> [Your goal]: Beneath this instruction is a block of data; output from it exactly the lines that run from the one containing "Viewport: 1694px width, 818px height." through the one containing "Choose the Clone", inclusive.

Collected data
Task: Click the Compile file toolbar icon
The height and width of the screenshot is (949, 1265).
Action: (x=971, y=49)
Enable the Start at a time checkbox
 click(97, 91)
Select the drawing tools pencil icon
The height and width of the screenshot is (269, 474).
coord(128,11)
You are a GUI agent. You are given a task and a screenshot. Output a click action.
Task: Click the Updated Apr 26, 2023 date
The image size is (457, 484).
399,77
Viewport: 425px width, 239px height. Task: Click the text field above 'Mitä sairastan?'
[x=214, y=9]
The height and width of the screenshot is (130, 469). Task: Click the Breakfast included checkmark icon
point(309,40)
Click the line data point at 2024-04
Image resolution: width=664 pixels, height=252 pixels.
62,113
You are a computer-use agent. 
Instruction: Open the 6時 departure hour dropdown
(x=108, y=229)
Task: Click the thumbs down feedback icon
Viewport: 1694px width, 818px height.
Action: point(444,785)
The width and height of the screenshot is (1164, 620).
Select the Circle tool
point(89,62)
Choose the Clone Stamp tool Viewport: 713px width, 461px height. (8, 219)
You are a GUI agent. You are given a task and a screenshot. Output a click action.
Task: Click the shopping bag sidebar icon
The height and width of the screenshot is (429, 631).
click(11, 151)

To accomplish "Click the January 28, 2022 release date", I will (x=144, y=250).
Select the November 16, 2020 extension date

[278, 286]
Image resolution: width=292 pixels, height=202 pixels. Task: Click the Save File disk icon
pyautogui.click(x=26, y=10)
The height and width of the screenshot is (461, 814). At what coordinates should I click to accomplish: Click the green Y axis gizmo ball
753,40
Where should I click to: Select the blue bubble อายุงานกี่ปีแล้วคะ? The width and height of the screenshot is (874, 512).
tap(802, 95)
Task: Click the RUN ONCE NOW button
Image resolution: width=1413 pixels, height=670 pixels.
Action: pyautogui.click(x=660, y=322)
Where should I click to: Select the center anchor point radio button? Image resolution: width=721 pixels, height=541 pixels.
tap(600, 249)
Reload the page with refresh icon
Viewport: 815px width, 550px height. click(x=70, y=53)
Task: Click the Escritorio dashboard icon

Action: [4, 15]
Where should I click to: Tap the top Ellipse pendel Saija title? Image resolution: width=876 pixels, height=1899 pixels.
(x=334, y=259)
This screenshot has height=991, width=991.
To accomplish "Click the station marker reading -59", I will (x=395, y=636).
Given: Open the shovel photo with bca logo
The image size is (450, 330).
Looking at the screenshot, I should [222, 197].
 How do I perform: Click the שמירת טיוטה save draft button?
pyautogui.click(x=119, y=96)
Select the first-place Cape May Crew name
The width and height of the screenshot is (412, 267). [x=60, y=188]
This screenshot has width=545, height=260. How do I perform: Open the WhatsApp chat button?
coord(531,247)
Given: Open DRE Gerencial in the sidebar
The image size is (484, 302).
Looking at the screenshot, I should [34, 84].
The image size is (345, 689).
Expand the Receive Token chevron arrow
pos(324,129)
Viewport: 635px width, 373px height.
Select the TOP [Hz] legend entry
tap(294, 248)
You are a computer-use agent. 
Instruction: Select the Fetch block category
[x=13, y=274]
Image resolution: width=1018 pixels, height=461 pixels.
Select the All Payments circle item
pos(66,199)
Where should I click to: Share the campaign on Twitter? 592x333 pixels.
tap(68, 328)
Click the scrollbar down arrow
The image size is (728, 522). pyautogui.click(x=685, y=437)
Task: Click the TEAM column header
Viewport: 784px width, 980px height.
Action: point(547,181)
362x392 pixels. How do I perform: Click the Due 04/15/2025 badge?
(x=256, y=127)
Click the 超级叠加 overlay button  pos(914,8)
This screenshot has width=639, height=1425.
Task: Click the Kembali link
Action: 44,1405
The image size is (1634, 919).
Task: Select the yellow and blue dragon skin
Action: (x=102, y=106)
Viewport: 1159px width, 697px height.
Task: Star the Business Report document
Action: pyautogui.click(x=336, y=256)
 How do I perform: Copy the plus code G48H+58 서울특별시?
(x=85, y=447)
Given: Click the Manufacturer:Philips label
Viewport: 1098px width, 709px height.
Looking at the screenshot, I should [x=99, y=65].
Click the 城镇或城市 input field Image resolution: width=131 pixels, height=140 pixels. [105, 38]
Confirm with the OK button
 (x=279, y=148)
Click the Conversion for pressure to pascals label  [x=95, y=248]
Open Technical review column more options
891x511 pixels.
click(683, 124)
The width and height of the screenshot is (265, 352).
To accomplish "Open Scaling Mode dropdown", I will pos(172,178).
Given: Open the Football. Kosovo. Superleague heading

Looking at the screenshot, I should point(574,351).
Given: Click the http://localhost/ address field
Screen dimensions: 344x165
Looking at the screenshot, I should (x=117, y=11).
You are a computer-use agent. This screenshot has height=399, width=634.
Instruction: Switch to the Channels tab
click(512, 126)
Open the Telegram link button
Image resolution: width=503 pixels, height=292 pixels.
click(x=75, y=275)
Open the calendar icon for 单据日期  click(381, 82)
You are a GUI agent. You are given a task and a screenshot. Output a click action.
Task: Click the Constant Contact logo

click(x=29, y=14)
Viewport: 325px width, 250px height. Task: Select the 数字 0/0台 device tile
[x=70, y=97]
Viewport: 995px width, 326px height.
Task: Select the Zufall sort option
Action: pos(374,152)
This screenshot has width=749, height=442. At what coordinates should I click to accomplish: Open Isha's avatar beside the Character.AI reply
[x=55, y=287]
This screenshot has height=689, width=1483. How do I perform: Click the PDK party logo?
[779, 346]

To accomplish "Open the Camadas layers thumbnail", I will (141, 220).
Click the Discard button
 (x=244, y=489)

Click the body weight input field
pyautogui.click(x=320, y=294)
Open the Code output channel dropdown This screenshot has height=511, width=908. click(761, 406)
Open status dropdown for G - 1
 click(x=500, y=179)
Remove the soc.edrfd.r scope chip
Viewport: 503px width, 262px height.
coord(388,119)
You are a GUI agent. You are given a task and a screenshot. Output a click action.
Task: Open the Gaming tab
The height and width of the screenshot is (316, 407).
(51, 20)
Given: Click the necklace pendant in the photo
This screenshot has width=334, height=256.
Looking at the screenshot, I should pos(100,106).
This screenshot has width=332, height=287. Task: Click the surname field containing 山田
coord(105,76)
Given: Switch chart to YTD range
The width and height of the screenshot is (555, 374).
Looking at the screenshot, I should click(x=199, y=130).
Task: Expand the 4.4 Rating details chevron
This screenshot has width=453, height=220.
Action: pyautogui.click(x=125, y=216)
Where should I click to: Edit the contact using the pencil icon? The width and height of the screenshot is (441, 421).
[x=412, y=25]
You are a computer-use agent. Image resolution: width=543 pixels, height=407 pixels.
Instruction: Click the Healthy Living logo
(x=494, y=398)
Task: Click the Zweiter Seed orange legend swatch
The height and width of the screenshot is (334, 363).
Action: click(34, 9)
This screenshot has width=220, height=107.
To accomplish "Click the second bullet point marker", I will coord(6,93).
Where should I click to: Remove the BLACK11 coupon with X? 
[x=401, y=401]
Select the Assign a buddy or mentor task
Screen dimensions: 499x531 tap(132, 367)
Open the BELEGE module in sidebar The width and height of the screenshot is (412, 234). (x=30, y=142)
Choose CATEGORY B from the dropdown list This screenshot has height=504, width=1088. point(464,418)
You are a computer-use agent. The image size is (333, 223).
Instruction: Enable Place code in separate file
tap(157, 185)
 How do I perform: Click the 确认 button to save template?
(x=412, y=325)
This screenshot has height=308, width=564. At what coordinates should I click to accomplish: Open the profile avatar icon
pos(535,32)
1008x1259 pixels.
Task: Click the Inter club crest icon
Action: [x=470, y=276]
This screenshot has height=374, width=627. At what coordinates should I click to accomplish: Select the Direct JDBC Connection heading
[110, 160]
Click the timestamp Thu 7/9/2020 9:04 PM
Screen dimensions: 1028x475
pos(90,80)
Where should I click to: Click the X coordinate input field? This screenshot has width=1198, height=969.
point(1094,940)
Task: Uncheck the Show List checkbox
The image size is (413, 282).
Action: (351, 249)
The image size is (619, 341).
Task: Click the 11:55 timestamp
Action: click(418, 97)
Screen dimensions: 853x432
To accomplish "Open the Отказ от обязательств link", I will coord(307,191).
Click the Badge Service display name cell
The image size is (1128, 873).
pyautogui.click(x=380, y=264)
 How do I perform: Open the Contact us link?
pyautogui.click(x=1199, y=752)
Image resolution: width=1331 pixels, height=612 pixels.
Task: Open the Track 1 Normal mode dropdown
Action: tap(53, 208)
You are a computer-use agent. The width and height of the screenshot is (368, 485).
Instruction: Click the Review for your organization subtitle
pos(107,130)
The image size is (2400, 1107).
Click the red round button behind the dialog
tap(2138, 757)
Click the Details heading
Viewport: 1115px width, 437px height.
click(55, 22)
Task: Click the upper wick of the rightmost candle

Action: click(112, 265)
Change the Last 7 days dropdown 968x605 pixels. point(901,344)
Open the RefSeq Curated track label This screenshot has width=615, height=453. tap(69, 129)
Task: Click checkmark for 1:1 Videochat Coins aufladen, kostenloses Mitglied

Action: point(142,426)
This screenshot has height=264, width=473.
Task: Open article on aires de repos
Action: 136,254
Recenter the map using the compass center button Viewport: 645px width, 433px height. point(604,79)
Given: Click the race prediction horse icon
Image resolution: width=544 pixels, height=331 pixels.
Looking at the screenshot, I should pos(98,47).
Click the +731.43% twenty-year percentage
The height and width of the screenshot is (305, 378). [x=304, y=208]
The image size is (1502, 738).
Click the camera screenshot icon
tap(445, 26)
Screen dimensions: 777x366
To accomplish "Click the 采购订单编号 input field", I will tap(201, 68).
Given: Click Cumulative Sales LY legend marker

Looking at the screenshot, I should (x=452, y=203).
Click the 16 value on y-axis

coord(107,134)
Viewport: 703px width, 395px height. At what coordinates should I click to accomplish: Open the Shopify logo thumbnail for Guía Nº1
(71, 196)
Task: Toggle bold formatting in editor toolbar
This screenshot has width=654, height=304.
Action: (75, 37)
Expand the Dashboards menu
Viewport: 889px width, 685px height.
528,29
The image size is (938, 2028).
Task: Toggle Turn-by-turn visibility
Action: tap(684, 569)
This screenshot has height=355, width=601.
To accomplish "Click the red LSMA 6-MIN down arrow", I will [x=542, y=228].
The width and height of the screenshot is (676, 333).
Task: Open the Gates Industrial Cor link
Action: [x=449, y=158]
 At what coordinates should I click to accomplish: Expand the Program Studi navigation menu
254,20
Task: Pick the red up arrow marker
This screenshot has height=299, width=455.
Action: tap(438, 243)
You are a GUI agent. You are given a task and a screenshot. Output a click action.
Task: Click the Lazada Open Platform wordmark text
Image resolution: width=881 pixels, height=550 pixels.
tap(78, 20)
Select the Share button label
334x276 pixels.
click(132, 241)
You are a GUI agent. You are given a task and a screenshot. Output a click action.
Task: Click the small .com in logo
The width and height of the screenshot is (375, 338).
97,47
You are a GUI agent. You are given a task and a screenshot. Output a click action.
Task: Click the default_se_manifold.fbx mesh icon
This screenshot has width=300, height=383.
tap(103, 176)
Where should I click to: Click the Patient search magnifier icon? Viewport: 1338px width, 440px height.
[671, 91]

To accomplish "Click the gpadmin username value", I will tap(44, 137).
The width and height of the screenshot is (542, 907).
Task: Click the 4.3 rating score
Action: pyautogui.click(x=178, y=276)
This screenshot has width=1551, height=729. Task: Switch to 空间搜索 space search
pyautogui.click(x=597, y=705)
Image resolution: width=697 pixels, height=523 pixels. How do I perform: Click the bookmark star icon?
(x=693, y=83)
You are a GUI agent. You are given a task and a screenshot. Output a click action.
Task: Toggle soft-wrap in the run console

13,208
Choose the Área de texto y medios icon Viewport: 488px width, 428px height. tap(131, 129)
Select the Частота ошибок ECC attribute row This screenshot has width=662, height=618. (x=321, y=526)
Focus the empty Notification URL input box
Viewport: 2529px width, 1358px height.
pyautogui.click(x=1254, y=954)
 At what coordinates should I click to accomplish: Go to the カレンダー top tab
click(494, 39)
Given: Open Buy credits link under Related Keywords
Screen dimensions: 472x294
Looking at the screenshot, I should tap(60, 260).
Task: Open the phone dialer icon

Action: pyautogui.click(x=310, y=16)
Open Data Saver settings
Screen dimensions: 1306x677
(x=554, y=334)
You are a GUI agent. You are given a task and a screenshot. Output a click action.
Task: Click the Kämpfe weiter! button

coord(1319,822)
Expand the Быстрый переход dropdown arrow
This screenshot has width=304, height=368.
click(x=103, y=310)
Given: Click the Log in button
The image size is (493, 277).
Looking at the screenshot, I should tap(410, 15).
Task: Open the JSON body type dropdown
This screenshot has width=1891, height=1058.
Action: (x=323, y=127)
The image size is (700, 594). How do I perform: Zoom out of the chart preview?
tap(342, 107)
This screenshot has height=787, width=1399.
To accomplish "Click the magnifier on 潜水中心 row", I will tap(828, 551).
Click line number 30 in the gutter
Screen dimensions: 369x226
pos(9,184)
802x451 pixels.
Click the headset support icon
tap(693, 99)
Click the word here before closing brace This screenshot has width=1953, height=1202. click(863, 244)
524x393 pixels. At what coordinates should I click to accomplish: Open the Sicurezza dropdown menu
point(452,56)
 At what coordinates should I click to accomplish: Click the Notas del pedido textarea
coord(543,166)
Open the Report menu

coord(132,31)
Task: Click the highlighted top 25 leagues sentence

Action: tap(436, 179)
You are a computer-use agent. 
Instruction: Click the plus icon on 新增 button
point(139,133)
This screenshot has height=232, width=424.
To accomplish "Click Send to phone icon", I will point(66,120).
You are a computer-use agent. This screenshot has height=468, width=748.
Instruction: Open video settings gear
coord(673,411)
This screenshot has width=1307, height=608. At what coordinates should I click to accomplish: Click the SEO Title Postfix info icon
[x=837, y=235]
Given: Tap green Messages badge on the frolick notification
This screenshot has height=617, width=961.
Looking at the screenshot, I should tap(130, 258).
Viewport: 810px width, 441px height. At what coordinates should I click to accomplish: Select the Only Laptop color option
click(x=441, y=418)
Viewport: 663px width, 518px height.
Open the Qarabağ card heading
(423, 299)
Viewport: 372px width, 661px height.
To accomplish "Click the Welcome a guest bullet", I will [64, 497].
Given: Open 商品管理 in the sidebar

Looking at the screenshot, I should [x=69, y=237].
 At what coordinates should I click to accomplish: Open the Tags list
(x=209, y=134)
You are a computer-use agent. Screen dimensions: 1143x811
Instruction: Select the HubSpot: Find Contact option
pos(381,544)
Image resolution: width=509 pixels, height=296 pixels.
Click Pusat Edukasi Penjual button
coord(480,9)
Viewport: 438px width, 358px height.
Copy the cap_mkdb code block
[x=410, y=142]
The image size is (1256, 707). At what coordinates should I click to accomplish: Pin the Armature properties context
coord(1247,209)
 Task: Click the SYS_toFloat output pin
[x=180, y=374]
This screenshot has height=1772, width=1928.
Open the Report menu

> [Exercise answer]:
Viewport: 1694px width, 818px height.
Action: point(444,785)
The width and height of the screenshot is (1164, 620).
Select the Circle tool
point(89,62)
Choose the Clone Stamp tool Viewport: 713px width, 461px height. (8, 219)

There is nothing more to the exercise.